[Vorliegender Text]
************
Soll ich dir etwas gestehen? Ich kann gerade nicht mehr in den Baumarkt oder Gartencenter gehen, ohne mich so richtig aufzuregen. Okay, das Sortiment war schon früher nicht besonders gut, wenn man wirklich nachhaltig und mit der Natur gärtnern will und nicht einfach die langweilig-deprimierenden Hochglanz-Versprechen für jede Menge Geld nachbauen möchte. Auch wirklich vernünftige Pflanzen gibt es dort nur selten, wenn man mal von Wechselflor-Saisonzüchtungen absieht.
Aber neuerdings ist all dieser Kram auch noch angeblich „insektenfreundlich“. Und das regt mich wirklich auf – denn es ist schlichtweg in 99% der Fälle eine glatte Lüge. Und weil Menschen der Natur und den Tieren etwas Gutes tun wollen, kaufen sie im guten Glauben den reinsten Quatsch – und geben dafür eine Menge Geld aus.
„Insektenfreundlich“ als Eigenschaft auf einer Sache, die man kaufen kann, sagt leider oft gar nichts (mehr) aus über den wirklichen Wert für Insekten. Hier werden unwissende Kund:innen, die es eigentlich gut meinen, schlichtweg verarscht.
Du willst nicht, dass dir das auch passiert? Dann habe ich hier ein paar Informationen zusammengestellt, mit denen du diesen Marketing-Stinkern nicht mehr auf den Leim gehst.
Biene auf Blüte = ultimativ wertvoll?
Ein klassisches Beispiel: Eine (Honig-)Biene sitzt auf einer Blume – die Blume muss also insektenfreundlich sein, oder? Das will man uns seit Jahren Glauben machen – dieses Motiv ist quasi der Inbegriff des „guten Gärtners“.
Doch Bienen sitzen auch mal auf Hauswänden oder Asphalt, ohne dass diese dann gleich als insektenfreundlich gelten – keine:r käme auf diese Idee! Warum glauben wir dann, dass dies für jede Pflanze gilt, unabhängig davon, wie steril, überzüchtet oder exotisch sie ist? Wie ich bereits im Artikel über die Forsythie erwähnt habe, sind nicht alle Pflanzen nützlich für Insekten. Dennoch schreiben immer mehr Produzenten „insektenfreundlich“ auf ihre Produkte, weil es sich besser verkauft. (Sogar auf Forsythien, ohne Scherz)
************
[Arbeitsanweisungen]
a - Beantworte die folgenden Fragen zum Text über das Etikett „insektenfreundlich“.
(i) In wie viel Prozent der Fälle ist die Angabe „insektenfreundlich“ laut Text eine glatte Lüge?
(ii) Auf welchen Flächen sitzen Bienen dem Text zufolge auch mal, ohne deshalb als insektenfreundlich zu gelten?
(iii) Weshalb schreiben immer mehr Produzenten laut Text „insektenfreundlich“ auf ihre Produkte?
b - Ermittle jede Zeile der Datensätze, die die Zeichenfolge „Instruction“ enthält, und schreibe diese Zeilen unverändert ab. Achte dabei auf Groß- und Kleinschreibung.

[Erfasste Datensätze]
************
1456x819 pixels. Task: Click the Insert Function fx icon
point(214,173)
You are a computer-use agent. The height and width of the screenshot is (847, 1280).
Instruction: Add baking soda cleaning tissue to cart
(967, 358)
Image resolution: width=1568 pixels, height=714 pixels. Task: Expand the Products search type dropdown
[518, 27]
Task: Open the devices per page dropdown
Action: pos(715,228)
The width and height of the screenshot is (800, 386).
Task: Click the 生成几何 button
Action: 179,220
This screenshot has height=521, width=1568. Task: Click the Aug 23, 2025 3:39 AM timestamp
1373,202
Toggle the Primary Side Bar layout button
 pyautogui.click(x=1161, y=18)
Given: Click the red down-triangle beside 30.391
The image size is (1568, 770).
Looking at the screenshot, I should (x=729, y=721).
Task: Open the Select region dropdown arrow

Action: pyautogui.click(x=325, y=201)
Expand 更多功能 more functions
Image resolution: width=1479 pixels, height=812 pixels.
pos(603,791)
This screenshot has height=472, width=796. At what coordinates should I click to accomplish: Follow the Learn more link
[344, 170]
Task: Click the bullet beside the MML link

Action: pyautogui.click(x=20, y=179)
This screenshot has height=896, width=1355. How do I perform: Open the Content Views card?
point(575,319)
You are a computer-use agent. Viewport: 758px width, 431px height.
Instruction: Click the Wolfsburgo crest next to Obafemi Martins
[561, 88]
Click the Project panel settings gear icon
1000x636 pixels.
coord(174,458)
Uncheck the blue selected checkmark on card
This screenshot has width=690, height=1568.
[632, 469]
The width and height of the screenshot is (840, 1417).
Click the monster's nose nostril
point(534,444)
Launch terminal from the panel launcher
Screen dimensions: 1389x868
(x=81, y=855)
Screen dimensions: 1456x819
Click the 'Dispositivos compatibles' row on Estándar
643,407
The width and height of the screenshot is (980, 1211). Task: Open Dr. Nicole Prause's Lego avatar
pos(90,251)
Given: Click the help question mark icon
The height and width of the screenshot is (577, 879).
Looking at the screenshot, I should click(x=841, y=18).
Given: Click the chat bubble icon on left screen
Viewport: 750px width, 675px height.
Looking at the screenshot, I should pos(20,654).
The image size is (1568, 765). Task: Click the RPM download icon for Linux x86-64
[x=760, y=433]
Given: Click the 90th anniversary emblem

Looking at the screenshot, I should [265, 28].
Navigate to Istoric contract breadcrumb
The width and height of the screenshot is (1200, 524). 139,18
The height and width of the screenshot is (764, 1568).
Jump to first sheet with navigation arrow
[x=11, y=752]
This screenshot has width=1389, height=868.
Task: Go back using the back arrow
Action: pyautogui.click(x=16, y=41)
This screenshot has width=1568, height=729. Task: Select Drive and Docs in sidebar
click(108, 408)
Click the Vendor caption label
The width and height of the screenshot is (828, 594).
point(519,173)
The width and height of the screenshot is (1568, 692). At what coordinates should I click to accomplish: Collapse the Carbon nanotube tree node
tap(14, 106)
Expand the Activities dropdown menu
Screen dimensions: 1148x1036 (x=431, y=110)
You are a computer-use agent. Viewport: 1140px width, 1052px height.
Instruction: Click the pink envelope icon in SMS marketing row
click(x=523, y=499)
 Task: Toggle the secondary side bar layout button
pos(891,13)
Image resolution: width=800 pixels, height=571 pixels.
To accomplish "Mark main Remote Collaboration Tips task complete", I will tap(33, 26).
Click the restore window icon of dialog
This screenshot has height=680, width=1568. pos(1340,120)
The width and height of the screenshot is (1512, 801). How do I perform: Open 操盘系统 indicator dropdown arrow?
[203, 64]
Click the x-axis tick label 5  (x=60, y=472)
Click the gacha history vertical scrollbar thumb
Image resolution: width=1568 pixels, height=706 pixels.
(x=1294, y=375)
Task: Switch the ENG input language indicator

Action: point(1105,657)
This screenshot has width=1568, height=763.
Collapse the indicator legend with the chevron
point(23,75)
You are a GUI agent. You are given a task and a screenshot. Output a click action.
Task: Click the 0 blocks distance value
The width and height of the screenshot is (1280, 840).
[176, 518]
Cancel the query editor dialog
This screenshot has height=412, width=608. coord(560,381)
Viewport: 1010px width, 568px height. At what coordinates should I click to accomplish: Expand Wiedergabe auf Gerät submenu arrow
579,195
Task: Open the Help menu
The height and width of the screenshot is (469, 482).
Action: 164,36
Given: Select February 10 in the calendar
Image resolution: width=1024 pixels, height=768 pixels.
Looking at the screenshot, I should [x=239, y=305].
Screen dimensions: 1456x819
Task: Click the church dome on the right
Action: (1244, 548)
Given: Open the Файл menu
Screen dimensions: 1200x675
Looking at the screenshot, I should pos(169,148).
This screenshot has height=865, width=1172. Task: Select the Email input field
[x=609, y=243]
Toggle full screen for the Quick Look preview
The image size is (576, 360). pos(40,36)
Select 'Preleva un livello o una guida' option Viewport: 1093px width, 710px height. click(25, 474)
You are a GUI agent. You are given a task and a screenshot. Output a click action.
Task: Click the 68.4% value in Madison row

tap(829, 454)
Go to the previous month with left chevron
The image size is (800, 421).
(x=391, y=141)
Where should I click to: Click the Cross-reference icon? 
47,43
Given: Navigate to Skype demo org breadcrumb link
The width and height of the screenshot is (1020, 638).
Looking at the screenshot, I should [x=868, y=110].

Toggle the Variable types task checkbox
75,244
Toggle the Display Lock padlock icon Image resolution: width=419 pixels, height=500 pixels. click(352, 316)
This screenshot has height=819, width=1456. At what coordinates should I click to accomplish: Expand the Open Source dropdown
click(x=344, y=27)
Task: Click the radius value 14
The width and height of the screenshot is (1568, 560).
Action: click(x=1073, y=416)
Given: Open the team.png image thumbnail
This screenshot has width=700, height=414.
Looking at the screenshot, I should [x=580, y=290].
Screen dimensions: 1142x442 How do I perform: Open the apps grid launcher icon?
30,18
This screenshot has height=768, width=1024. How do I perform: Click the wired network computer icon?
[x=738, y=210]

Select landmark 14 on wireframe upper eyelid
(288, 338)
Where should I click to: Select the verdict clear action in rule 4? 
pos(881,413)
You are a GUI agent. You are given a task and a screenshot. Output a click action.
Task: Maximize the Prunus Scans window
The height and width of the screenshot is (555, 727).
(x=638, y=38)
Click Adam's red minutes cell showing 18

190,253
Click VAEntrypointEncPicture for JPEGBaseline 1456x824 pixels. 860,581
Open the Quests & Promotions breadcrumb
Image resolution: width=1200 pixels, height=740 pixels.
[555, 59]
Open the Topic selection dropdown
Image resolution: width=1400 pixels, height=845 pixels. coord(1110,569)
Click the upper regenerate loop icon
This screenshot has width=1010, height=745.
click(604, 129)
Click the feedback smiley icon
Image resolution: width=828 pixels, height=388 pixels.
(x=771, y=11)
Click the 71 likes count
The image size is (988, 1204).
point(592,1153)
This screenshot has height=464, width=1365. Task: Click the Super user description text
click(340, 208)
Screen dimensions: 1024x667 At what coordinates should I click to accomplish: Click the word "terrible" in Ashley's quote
************
[Gelöste Aufgaben]
a -
(i) In 99 % der Fälle.
(ii) Auf Hauswänden oder Asphalt.
(iii) Weil es sich besser verkauft.

b -
Instruction: Add baking soda cleaning tissue to cart
Instruction: Click the Wolfsburgo crest next to Obafemi Martins
Instruction: Click the pink envelope icon in SMS marketing row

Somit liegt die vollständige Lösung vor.